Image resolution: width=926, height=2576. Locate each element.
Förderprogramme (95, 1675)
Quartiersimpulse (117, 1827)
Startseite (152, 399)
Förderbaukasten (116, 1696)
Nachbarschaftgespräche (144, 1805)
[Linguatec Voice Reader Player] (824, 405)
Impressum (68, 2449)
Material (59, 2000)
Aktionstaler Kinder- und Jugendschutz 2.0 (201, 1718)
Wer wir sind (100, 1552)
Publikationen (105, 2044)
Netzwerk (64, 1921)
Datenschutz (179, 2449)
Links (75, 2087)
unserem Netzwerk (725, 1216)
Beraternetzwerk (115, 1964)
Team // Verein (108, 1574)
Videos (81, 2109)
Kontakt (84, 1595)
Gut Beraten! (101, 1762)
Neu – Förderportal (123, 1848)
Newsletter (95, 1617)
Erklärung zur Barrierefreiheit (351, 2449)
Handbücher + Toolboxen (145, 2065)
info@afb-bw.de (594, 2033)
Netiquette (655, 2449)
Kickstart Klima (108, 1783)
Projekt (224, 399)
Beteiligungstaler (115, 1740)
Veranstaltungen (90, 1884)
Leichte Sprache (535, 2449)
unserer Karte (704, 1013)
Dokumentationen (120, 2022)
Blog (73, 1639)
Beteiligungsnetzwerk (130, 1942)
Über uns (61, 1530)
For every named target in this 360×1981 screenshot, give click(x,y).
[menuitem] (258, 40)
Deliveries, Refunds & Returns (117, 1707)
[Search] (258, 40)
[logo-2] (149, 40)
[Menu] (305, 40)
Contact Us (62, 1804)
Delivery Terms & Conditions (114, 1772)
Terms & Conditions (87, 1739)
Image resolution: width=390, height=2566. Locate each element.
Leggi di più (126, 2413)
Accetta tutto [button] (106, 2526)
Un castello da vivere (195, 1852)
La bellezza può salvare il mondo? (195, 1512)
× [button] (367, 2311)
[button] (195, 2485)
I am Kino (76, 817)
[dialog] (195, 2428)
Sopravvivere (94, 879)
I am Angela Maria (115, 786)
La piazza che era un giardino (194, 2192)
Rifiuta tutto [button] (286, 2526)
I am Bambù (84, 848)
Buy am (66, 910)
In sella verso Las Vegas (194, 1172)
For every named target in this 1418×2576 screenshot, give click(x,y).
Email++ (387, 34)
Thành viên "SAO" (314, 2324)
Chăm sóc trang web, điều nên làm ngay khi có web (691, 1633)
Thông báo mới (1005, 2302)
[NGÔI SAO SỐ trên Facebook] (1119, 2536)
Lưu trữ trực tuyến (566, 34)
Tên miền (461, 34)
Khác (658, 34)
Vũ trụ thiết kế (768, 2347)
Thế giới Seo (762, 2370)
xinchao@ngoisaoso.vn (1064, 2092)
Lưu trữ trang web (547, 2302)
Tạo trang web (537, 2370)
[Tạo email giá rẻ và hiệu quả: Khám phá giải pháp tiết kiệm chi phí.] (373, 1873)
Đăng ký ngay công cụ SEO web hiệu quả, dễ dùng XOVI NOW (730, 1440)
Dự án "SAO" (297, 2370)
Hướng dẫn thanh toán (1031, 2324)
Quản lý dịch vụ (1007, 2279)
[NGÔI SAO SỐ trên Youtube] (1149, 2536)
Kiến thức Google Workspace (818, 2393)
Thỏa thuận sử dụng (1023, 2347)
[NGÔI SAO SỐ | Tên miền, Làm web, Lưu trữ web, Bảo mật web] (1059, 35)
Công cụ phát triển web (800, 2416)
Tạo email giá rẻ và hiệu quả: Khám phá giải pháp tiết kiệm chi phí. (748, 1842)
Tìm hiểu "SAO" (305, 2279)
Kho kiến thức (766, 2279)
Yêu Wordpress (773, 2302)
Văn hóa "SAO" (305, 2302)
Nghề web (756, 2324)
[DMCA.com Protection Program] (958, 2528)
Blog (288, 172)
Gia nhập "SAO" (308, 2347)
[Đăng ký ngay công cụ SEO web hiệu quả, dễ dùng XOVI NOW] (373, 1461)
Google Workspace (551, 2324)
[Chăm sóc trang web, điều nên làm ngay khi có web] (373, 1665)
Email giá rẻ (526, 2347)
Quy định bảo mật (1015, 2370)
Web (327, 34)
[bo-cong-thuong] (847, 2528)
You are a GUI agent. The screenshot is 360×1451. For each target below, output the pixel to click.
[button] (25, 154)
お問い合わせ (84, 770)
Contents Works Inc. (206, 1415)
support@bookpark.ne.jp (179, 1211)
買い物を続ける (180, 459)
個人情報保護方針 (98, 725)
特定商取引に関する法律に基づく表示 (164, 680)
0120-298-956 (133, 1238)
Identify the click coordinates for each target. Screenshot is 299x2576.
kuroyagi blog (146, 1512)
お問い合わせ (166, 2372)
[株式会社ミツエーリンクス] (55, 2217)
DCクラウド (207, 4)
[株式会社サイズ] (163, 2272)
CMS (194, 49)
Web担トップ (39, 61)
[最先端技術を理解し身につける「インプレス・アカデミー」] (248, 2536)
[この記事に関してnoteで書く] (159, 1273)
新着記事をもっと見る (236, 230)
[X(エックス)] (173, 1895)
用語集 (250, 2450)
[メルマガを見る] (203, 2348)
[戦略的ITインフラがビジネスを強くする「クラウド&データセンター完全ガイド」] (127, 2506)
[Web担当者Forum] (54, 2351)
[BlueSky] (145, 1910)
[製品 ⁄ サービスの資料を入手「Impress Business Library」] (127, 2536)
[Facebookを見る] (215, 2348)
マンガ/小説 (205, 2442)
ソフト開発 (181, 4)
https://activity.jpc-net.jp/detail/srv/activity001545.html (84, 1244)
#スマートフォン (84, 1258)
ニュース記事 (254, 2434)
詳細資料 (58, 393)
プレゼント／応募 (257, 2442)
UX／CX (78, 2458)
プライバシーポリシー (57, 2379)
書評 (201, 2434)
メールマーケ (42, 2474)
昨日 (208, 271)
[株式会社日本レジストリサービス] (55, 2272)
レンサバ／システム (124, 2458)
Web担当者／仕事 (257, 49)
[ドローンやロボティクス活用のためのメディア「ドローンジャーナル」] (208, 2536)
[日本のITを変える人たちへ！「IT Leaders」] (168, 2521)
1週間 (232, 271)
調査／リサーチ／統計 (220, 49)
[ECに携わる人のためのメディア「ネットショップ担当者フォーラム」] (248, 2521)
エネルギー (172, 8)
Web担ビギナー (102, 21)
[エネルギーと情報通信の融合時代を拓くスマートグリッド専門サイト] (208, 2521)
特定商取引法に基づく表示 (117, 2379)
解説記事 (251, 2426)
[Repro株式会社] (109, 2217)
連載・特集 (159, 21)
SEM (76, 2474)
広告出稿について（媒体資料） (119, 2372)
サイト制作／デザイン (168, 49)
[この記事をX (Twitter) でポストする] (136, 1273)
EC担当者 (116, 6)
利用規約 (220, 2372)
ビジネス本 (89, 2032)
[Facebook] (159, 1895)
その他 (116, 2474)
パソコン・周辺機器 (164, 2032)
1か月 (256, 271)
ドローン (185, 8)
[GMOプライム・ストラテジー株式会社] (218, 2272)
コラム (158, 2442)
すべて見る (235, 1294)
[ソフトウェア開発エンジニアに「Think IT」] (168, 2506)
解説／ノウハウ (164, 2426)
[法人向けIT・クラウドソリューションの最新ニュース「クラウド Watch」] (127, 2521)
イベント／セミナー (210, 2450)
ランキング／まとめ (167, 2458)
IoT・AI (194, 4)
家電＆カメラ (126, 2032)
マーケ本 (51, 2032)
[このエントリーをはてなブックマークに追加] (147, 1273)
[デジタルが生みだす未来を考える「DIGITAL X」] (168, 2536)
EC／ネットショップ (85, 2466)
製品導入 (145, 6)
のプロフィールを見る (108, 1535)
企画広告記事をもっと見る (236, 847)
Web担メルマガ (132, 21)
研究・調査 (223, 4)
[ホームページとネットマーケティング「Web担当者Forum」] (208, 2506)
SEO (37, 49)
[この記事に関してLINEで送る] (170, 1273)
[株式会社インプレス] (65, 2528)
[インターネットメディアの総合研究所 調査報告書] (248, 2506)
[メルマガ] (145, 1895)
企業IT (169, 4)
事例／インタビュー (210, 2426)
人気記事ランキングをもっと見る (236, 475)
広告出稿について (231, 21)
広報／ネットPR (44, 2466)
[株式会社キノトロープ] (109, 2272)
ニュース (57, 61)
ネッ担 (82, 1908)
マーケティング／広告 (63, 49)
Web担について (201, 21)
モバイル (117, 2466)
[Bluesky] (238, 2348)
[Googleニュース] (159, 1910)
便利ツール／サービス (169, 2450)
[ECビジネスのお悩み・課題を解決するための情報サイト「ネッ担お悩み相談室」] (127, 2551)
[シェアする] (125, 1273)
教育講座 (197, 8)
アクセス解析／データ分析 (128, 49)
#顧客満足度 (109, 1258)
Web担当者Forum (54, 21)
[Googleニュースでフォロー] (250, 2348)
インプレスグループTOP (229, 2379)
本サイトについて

++++++++++++++++++++

TASK PROMPT: Copy whichever lines above contain the string "pháp".

YOUR SOLUTION:
[Tạo email giá rẻ và hiệu quả: Khám phá giải pháp tiết kiệm chi phí.] (373, 1873)
Tạo email giá rẻ và hiệu quả: Khám phá giải pháp tiết kiệm chi phí. (748, 1842)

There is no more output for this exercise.